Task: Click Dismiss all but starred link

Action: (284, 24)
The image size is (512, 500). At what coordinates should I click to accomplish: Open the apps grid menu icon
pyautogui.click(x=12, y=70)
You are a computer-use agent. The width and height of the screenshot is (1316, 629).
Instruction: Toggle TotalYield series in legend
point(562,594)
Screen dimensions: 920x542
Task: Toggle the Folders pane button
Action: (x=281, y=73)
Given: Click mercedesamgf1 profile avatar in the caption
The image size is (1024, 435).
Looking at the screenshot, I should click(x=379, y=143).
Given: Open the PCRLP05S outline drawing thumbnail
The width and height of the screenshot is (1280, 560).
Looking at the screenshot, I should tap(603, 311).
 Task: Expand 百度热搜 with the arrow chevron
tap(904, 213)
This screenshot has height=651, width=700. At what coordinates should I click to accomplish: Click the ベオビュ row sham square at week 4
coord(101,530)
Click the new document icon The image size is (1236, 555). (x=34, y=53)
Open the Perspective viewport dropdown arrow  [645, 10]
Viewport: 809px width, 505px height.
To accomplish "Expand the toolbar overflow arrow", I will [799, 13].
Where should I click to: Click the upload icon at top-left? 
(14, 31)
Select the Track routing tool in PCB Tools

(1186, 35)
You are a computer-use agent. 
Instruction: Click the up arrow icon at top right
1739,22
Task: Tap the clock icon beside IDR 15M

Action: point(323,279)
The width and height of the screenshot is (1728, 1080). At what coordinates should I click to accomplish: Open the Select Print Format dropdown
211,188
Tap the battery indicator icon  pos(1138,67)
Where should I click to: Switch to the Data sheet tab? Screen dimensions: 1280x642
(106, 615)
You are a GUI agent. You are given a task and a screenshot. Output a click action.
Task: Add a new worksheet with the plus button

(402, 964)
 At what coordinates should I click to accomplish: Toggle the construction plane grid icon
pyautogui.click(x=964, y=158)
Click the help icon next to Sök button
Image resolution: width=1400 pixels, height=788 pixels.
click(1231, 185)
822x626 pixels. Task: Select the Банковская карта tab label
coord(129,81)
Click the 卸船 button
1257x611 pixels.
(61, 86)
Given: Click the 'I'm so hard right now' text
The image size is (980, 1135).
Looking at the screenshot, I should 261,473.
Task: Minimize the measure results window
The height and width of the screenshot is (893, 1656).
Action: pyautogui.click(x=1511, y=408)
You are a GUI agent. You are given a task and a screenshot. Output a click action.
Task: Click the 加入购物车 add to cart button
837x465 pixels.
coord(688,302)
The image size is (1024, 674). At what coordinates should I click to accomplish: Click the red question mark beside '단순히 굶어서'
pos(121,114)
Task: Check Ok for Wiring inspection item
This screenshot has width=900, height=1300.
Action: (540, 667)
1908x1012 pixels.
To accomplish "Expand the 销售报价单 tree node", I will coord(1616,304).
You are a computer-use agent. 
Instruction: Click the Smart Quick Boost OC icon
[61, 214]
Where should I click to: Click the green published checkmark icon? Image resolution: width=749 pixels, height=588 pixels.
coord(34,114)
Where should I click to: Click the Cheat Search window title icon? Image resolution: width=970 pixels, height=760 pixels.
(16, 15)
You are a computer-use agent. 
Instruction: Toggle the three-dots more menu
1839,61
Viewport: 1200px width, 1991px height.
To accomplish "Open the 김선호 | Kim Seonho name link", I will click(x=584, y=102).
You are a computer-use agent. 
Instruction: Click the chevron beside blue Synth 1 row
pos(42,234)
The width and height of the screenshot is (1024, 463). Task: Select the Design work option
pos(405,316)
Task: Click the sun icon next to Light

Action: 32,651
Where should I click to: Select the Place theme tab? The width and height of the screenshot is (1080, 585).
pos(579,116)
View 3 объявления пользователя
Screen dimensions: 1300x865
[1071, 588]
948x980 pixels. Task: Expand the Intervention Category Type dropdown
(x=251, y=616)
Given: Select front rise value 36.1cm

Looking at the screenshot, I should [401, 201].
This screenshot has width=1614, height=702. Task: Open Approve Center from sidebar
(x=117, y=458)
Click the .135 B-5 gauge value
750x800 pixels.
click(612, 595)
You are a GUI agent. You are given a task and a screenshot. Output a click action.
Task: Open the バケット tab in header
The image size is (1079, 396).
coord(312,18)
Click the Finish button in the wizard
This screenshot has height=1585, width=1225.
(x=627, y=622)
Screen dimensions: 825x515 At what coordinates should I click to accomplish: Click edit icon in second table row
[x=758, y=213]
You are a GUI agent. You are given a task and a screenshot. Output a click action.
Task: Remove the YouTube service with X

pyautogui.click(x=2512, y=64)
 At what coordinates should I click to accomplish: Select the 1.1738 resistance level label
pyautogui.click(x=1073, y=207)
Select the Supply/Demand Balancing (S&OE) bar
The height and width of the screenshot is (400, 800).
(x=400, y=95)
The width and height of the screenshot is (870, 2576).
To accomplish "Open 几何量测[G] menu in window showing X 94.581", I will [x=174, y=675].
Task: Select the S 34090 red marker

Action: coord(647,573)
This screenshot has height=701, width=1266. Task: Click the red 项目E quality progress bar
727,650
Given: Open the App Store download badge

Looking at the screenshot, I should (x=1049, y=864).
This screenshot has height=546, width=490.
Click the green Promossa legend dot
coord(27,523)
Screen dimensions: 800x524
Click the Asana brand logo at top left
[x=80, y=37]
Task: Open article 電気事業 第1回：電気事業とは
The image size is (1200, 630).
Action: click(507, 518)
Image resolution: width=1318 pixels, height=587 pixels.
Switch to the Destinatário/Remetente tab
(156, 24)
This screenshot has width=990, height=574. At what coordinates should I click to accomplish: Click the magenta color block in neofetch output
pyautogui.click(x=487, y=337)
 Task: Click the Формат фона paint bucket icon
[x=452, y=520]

····················

Your output is to be the lines of the listing, exact and complete, starting at the first and ending with the line that contains "Viewport: 809px width, 505px height.".

Task: Click Dismiss all but starred link

Action: (284, 24)
The image size is (512, 500). At what coordinates should I click to accomplish: Open the apps grid menu icon
pyautogui.click(x=12, y=70)
You are a computer-use agent. The width and height of the screenshot is (1316, 629).
Instruction: Toggle TotalYield series in legend
point(562,594)
Screen dimensions: 920x542
Task: Toggle the Folders pane button
Action: (x=281, y=73)
Given: Click mercedesamgf1 profile avatar in the caption
The image size is (1024, 435).
Looking at the screenshot, I should click(x=379, y=143).
Given: Open the PCRLP05S outline drawing thumbnail
The width and height of the screenshot is (1280, 560).
Looking at the screenshot, I should tap(603, 311).
 Task: Expand 百度热搜 with the arrow chevron
tap(904, 213)
This screenshot has height=651, width=700. At what coordinates should I click to accomplish: Click the ベオビュ row sham square at week 4
coord(101,530)
Click the new document icon The image size is (1236, 555). (x=34, y=53)
Open the Perspective viewport dropdown arrow  [645, 10]
Viewport: 809px width, 505px height.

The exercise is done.